• _EXTRAIT PRÉSENTÉ_
>>>>

Un collectif de fédérations a adressé le 2 mars dernier plusieurs propositions à Madame Brigitte BOURGUIGNON, Ministre déléguée auprès du Ministre des Solidarités et de la Santé, chargée de l’Autonomie, visant à assouplir les mesures sanitaires dans les établissements pour personnes âgées.

Le CNP de gériatrie ainsi que les représentants médicaux de certains groupes d’EHPAD s’associent, sans réserve, aux souhaits exprimés par ce collectif de voir se rétablir une vie « normale » au sein des EHPAD, dès que les conditions sanitaires le permettront.
Cependant, si tout doit être mis en oeuvre afin de restaurer le plus rapidement possible, les relations habituelles entre les résidents et leurs familles ou proches, et les sorties en dehors des établissements (que les équipes des EHPAD s’attachent à préserver depuis maintenant un an par divers moyens), les gériatres attirent l’attention sur la nécessité d’assortir l’allègement des mesures sanitaires à un certain nombre de conditions.

Ils mettent en effet l’accent sur des éléments à prendre en compte relevant, pour certains, d’un contexte évolutif et variable selon les territoires et, pour d’autres d’incertitudes persistantes ou de niveaux de preuve encore insuffisants. Il en va ainsi, de la persistance d’une circulation virale intense en France, des incertitudes inhérentes aux variants, de la survenue de clusters touchant des EHPAD au sein desquels les résidents ont pourtant reçu deux doses de vaccins, des évolutions parfois mortelles d’infections Covid survenant chez des sujets pauci-symptomatiques ou encore de la non certitude d’une réponse vaccinale protectrice chez des résidents dont l’âge élevé, les polypathologies et la fréquente dénutrition constituent autant de facteurs susceptibles d’altérer la réponse et donc l’efficacité vaccinales.

Ils recommandent avant tout de n’engager de telles mesures d’allégement que dès lors que la couverture vaccinale a atteint le taux minimal de 80 % de résidents après la seconde dose et en respectant un délai minimum de deux semaines après cette dernière.

Ils incitent à faire de l’évaluation du risque résiduel épidémique post-vaccinal un préalable à l’application des mesures d’assouplissement intégrant plusieurs critères tels que le nombre de résidents non vaccinés (par choix ou contre-indication médicale) ou non encore vaccinés (nouveaux entrants, vaccina(on différée pour contre-indication relative temporaire) et le taux de professionnels non vaccinés.

Ils soulignent en effet que le risque résiduel de pénétration virale reste encore élevé du fait d’un faible taux de vaccination des soignants et des familles et incitent à ce que le plus grand nombre de personnes en contact avec les résidents d’EHPAD puissent bénéficier de la vaccination tout en regrettant que cette dernière n’ait pas été rendue obligatoire pour les personnels en contact étroit avec les résidents.

<<<<

• _DONNÉES FOURNIES_
>>>>

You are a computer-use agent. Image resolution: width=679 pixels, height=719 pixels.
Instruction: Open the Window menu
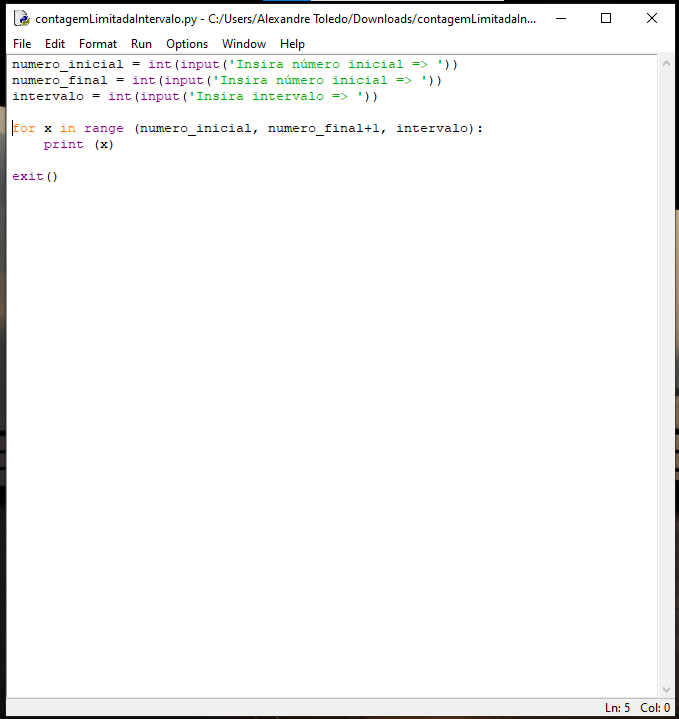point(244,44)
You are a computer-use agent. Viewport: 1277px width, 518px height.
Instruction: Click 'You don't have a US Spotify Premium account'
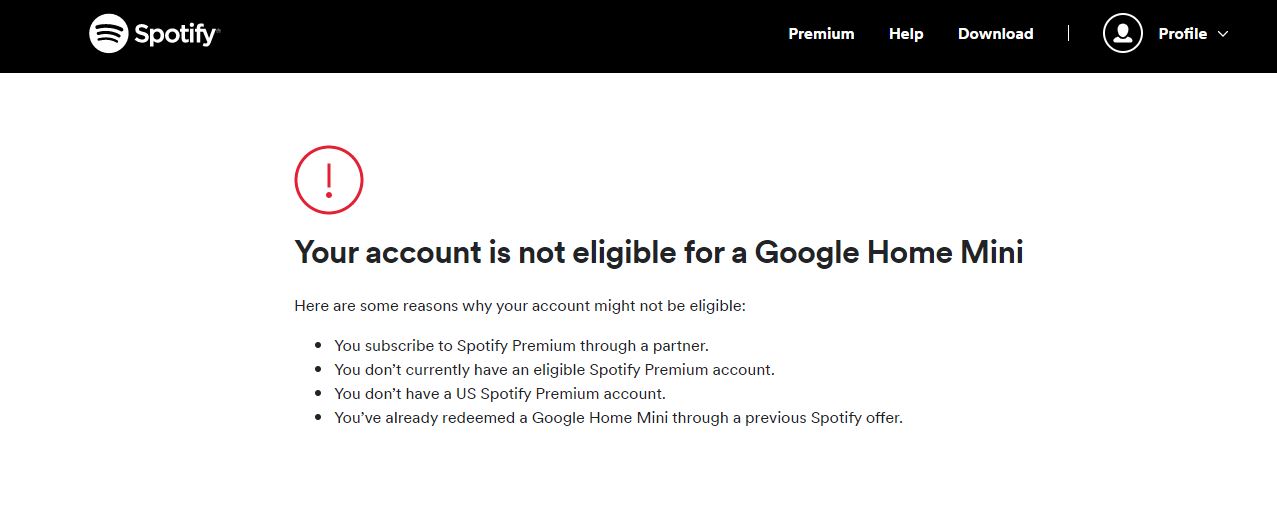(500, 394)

<<<<
>>>>

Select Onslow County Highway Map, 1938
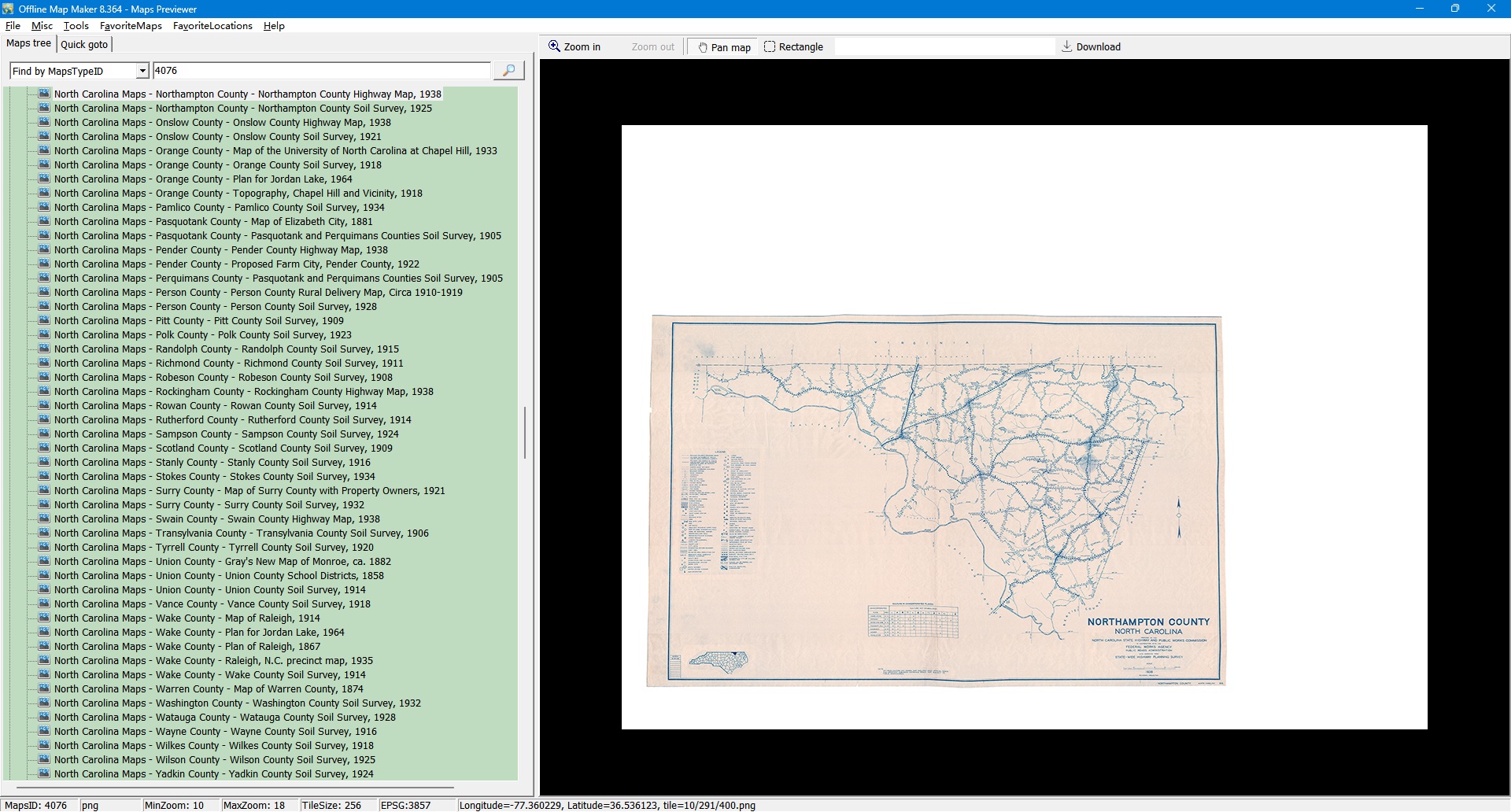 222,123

<<<<

• _CONSIGNE DE TRAVAIL 1_
Répondez aux questions suivantes d'après le texte sur l'allègement des mesures sanitaires en EHPAD :
(a) À quelle date le collectif de fédérations a-t-il adressé ses propositions à la Ministre ?
(b) Quel taux minimal de couverture vaccinale des résidents les gériatres exigent-ils avant d'engager des mesures d'allégement ?
(c) Qu'est-ce que les gériatres regrettent au sujet de la vaccination des personnels ?
• _CONSIGNE DE TRAVAIL 2_
Traduisez en anglais la phrase suivante, tirée du texte sur l'allègement des mesures sanitaires en EHPAD : « Ils recommandent avant tout de n'engager de telles mesures d'allégement que dès lors que la couverture vaccinale a atteint le taux minimal de 80 % de résidents après la seconde dose et en respectant un délai minimum de deux semaines après cette dernière. »
• _CONSIGNE DE TRAVAIL 3_
Rédigez la suite du texte sur l'allègement des mesures sanitaires en EHPAD, à partir de sa dernière phrase.

• _RÉSULTAT PRODUIT 1_
(a) Le 2 mars.
(b) 80 % de résidents après la seconde dose.
(c) Ils regrettent qu'elle n'ait pas été rendue obligatoire pour les personnels en contact étroit avec les résidents.

• _RÉSULTAT PRODUIT 2_
Above all, they recommend introducing such easing measures only once vaccination coverage has reached the minimum rate of 80% of residents after the second dose, and observing a minimum period of two weeks after that dose.

• _RÉSULTAT PRODUIT 3_
Ils recommandent de tenir compte du taux d’incidence et de l’indice de circulation virale du territoire, du taux et du type de variants circulants et de réévaluer régulièrement ces critères afin d’adapter les mesures d’assouplissement pouvant, le cas échéant, se traduire par une « marche arrière » de ces dernières.

Ils rappellent la nécessité de maintenir les modalités de protection des résidents non vaccinés et des salariés.

Ils proposent qu’une gradation des assouplissements soit envisagée après analyse de ces éléments et en fonction de l’organisation spécifique de chaque établissement (sectorisation, particularités de l’architecture, personnels dédiés par unités...).

Soutenant le principe d’un « pacte de responsabilité partagée » évoqué par le collectif cité précédemment, les gériatres insistent sur la place centrale de l’expertise gériatrique avant l’élaboration des procédures d’assouplissement.
Enfin, ils rappellent que les médecins coordonnateurs fondent leur exercice sur la définition de la santé promulguée par l’Organisation Mondiale de la Santé et la traduisent ainsi pour les résidents d’EHPAD : La santé d’un résident en EHPAD ne peut se limiter à l’absence d’infection COVID !. Dans le contexte, actuel, elle impose à la fois le renforcement de la prise en soin des co-morbidités et la prévention de l’ensemble des risques liés au confinement des résidents. L’expertise gériatrique est centrale et constitue une étape indispensable à une stratégie équilibrée.

La réflexion éthique dans les établissements accueillant des citoyens âgés s’appuie sur un travail pluriprofessionnel, garant de notre capacité à protéger sans isoler.